EPFO

PF Tax Rules: Check EPFO rules that will affect your EPF, Provident Fund contribution from 1st April this year

PF Tax Rules: In the name of rationalization of the Provident Fund (PF) accounts, the central government has announced to levy income tax on PF contribution beyond Rs 2.5 lakh in a particular financial year.

PF Tax Rules: In the name of rationalization of the Provident Fund (PF) accounts, the central government has announced to levy income tax on PF contribution beyond Rs 2.5 lakh in a particular financial year. Finance Minister Nirmala Sitharaman announced the Centre’s decision in her budget speech. Since, the budget bill has been passed by both the houses of Parliament, so, there is no chance of roll-back of this PF tax rule. It will get implemented from the new financial year i.e. FY 2021-22. Hence, from 1st April 2021, those who have a PF and EPF account, need to check their monthly contribution and see if they are crossing the Rs 2.5 lakh limit for income tax exemption.

“In order to rationalise tax exemption for the income earned by high income employees, it is proposed to restrict tax exemption for the interest income earned on the employees’ contribution to various provident funds to the annual contribution of Rs 2.5 lakh. This restriction shall be applicable only for the contribution made on or after 01.04.2021,” Nirmala Sitharaman announced while presenting the Budget 2021.

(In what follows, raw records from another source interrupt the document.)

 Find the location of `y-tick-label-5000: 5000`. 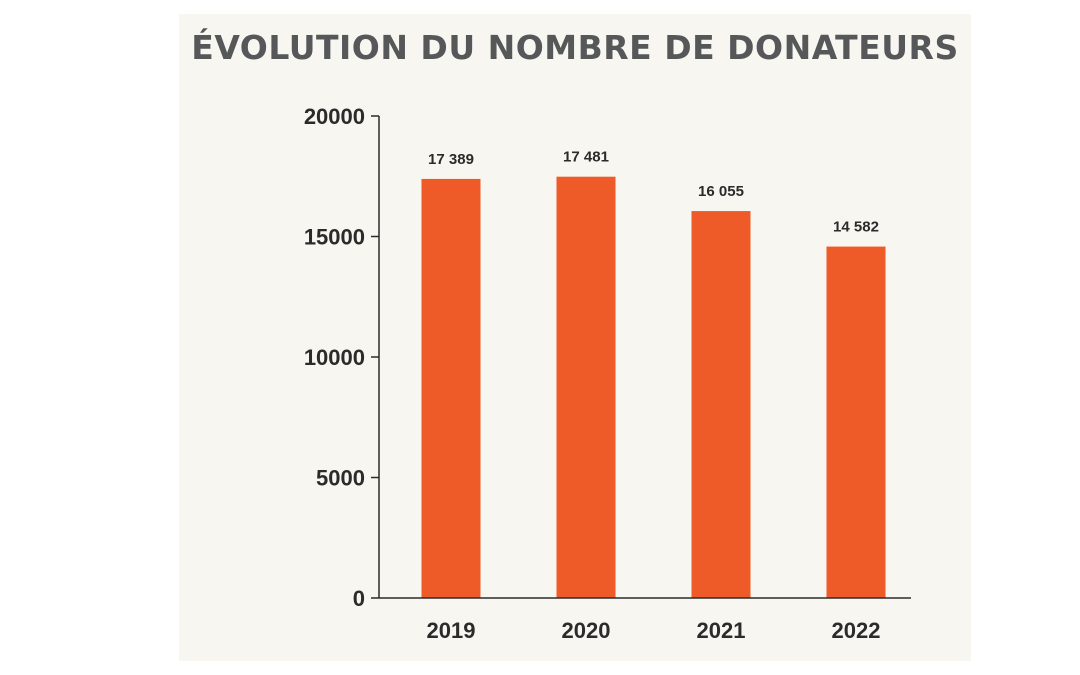

y-tick-label-5000: 5000 is located at coordinates (340, 478).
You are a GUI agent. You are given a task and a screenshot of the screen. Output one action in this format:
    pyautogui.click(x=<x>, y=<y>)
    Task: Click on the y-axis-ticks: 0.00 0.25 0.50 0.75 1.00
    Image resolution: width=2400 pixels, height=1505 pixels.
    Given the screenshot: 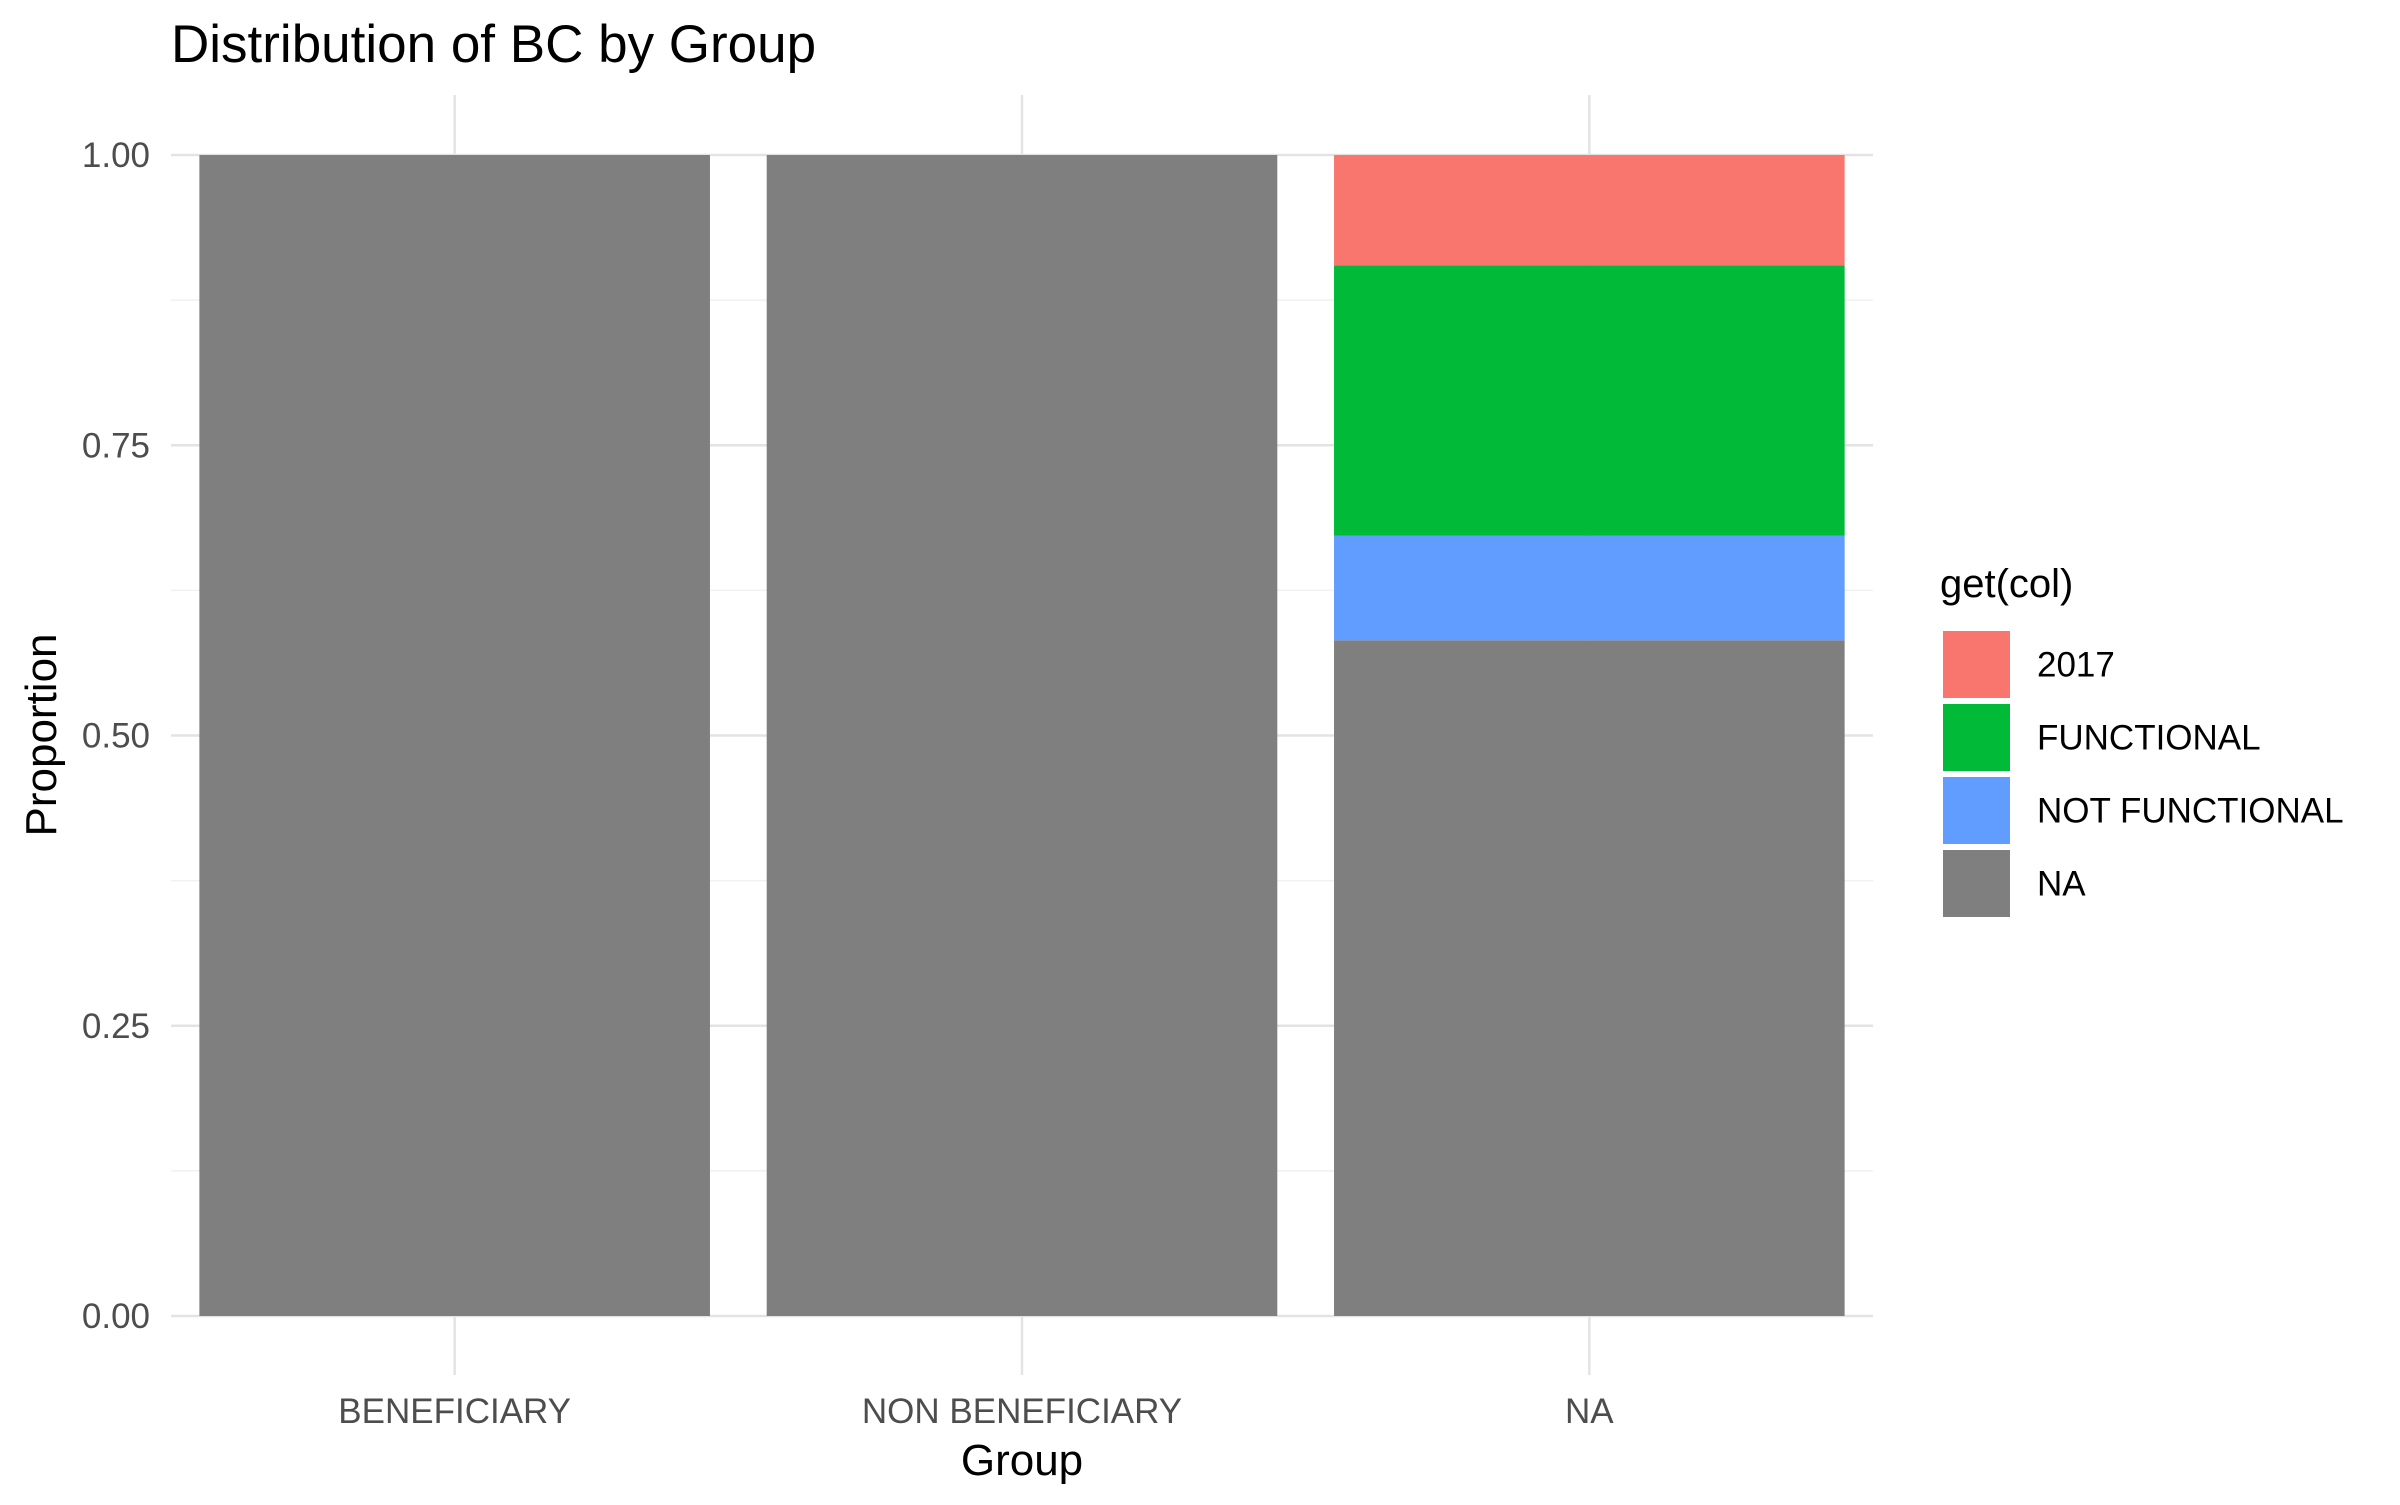 What is the action you would take?
    pyautogui.click(x=116, y=736)
    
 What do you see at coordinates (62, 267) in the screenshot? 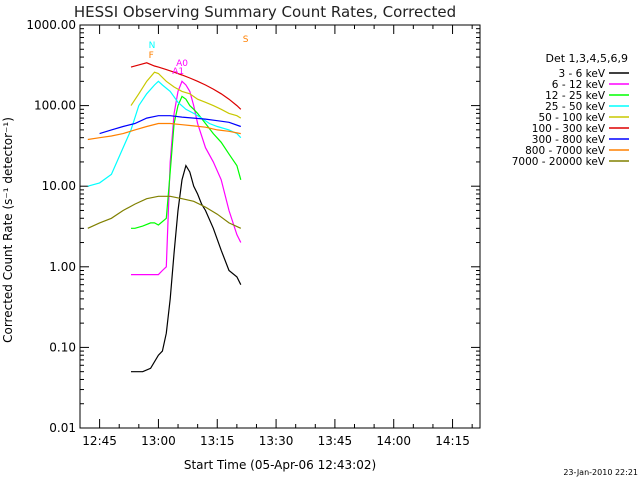
I see `y-tick-label: 1.00` at bounding box center [62, 267].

Therefore, from April 1, 2021 the income tax rules applicable on one’s PF account and EPF balance will get changed. Now, from 1st April 2021, interest incurred on one’s PF or EPF contribution beyond Rs 2.5 lakh in one financial year will become taxable. The income tax rate will become applicable depending upon the income tax slab in which the earning individual falls after addition of the PF/EPF interest earned during the year.

After the announcement of this budget proposal Nirmala Sitharaman has been maintaining that the decision will impact a limited number of people as most of the earning individuals won’t fall in this net. This decision to put PF/EPF under the income tax purview will impact the very high earning individuals as one can invest 12 per cent of one’s basic salary in a PF or EPF account.